『いつかの夏へ』
2
「あ、あの…瀬戸くんって…そのお家の人と…」
振り返ってジロッと私を睨んだ。
持っていたお札を財布に押し込むと近寄ってきた。
手をあげて私の方へ伸ばすのを見て私はギュッと目を閉じて体を強張らせる。
(殴られるっ!)
「変な顔してんな。

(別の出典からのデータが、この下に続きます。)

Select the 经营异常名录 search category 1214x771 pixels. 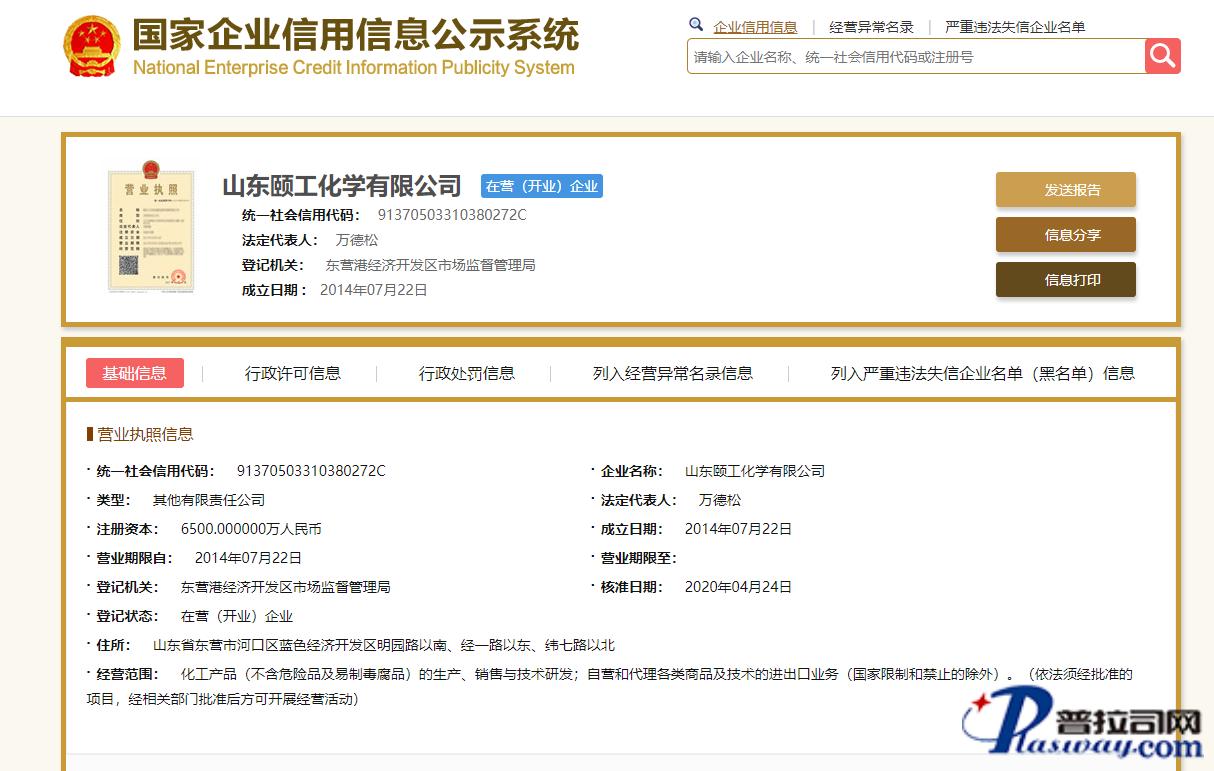[871, 27]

別に仲が悪いわけじゃねぇよ…って仲がいいわけでもねぇけどな」
私の頭をわしゃわしゃと撫でながら笑った。
「言っただろ?この方が楽なんだよ」
ベッドのそばに立った瀬戸くんは学ランを脱ぎ始めた。
派手な黄色のTシャツが現れたと思ったらベルトに手を掛けている。
「せ、せ、瀬戸くんっ!」
慌てて背を向けた。
(嘘っ…そんな…いきなりそんなの…)
心の準備どころから色々準備とか体の準備とか下着とか…みんなで回し読みしたティーン雑誌の記事が頭をよぎる。
「真子…おまえさ」
いきなり真後ろで声がして体をビクつかせた。
髪に触れられている。
「実はすげぇエロいだろ」
そう言いながら喉の奥でククッと笑われた。
「ち、違うもん!だっていきなり瀬戸くんがっ!」
「俺が?」
振り返るとそこにはジャージに着替えた瀬戸くんが立っていた。